DIRECTORS of Remploy received more than £1.7m in bonuses in the same year as 2,500 workers lost their jobs, it was claimed yesterday.
The Government-owned company, which employs disabled people, closed 28 factories in 2007, including ones in Stockton, Hartlepool and York, leaving 350 people in the region without work.
Yesterday, the GMB union revealed that directors of Remploy were paid more than £1.7m in bonuses in 2007-8, an increase of 40 per cent.
Speaking at the annual GMB conference in Blackpool, national officer Phil Davies said: “This is an absolute outrage and a misuse of public money.
“It is time to see an end to the bonus culture for the directors in Remploy and spend the money giving employment to disabled workers as was intended.
“These huge bonus payments obviously reflected the way that Remploy was going.”
Mr Davies said managers and directors paid themselves £4,168,598 in bonuses during the three years of crisis and closures, between 2005 and last year.

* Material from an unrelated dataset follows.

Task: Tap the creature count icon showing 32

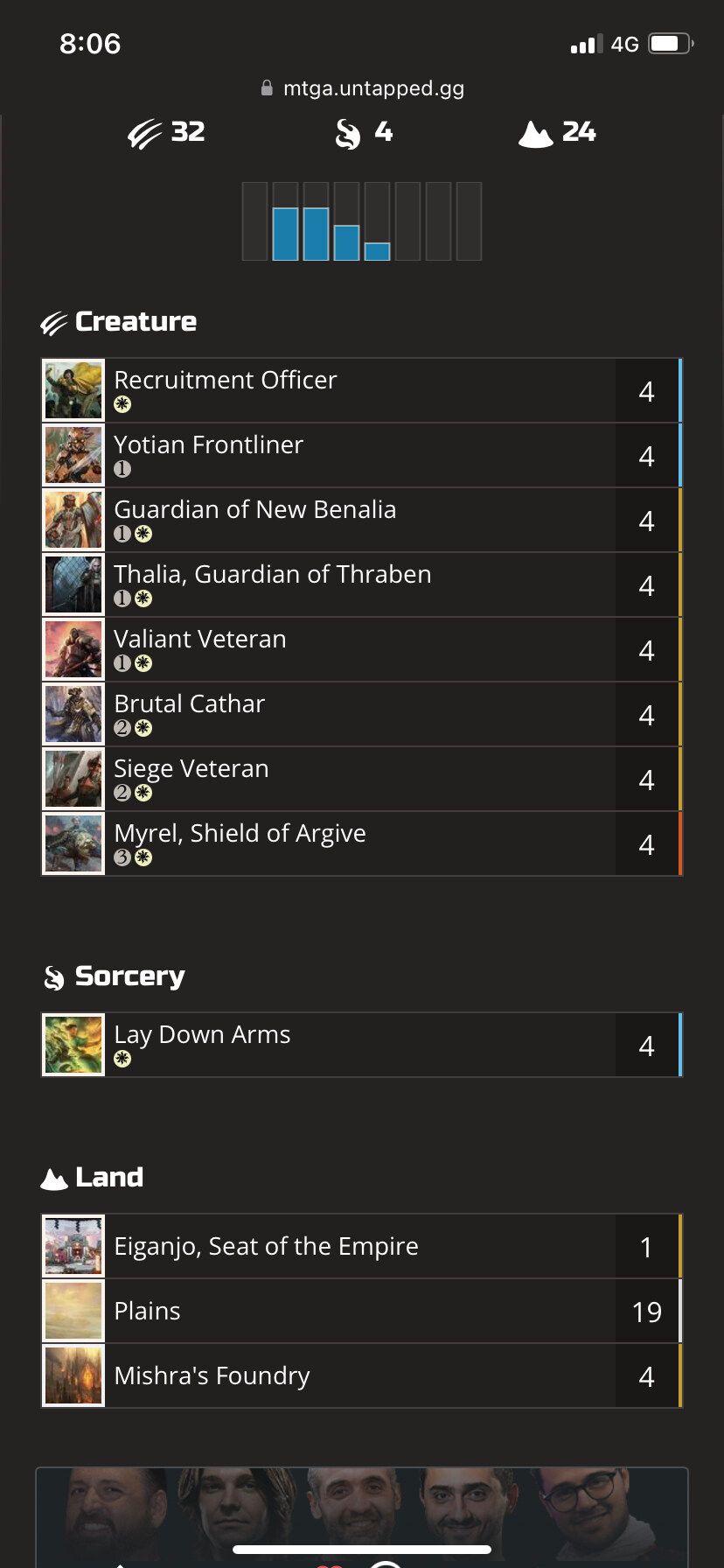Action: [146, 133]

He said: “That must make the disabled workers who lost their jobs feel warm inside £1.7m knowing at least the managers and directors did okay.”
In September 2007, ministers announced a £555m package intended to safeguard the future of Remploy.
The original plan was to close 43 of the company’s sites, but after talks with unions, Remploy submitted final proposals to the Government that included the closure of 28 factories. The move provoked anger among staff, unions and campaigners and led to industrial action.
Last night, a North-East MP who has campaigned on behalf of workers branded the payouts a disgrace.
Frank Cook, MP for Stockton North, led a Commons debate on the Remploy closures and met managers to try to seek assurances that affected employees would be found other jobs.
He said: “This revelation about their bonuses is a disgrace.
They are deliberately undermining the whole purpose of the organisation.
“They are working for the good of their own pockets and have been derelict of their duty. I do not think I am in a position to ask them to pay the money back, but the climate is one that would demand that they pay it back.”
A spokesman for Remploy said bonus payments were based on performance-related targets.
He said: “Last year’s bonus payments reflect the effort and commitment of Remploy staff as the company went through the biggest transformation in its history.
“As a result of that modernisation programme, Remploy will, by 2012, be finding jobs in mainstream employment for 20,000 people with disabilities and health conditions every year, four times higher than prior to modernisation.”